During walking after watching VR, the right prefrontal cortex also showed significantly increased brain activity. This may be due to brain activation caused by the inaccurate speed estimation of actual walking after watching VR. After watching VR (walking speed in VR, 3 km/h), participants may be required to adjust their walking speed during actual walking or correct their movement due to the inaccurate speed estimation of walking. Because forward walking is a highly automatic movement, it is unlikely to induce significant activity in the cerebral cortex. On the other hand, backward walking requires the maintenance of balance with less visual information on the direction of travel. Moreover, it is a non-automatic movement that requires hip extension to swing the lower limbs, which is an unusual walking pattern. Therefore, because of the absence of automatic movement correction, the movement may require voluntary movement correction in the cerebral cortex, especially in the prefrontal and premotor areas. The 1-min walking task, particularly the second 30-s period that was included in the analysis, may have been performed during the steady-state stage. However, increased prefrontal activity in this stage that does not require control by the cerebral cortex, suggesting voluntary adjustment of movement. This supports our previous report that cerebral blood flow in the prefrontal cortex, especially in the right hemisphere, increased only during backward walking after watching VR in a study of healthy participants14).

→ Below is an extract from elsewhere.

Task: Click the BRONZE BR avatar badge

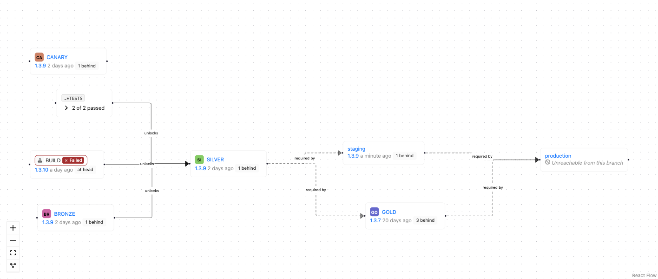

This study had some limitations. First, the area of measurement of brain activity was limited to the prefrontal cortex. Although our intervention using a combination of VR therapy and backward walking training resulted in increased prefrontal activity, the effects of VR therapy in the backward walking condition on the activity of other brain areas remain a matter of speculation. Second, although some studies have described cerebral hemodynamics in the premotor cortex, supplementary motor area, and parietal lobe15,16,17), the present study did not measure the activity of the brain areas associated with the prefrontal cortex to examine their mutual relationships. Future studies should aim to address these limitations.

Funding and Conflict of interest

There are no conflicts of interest to disclose.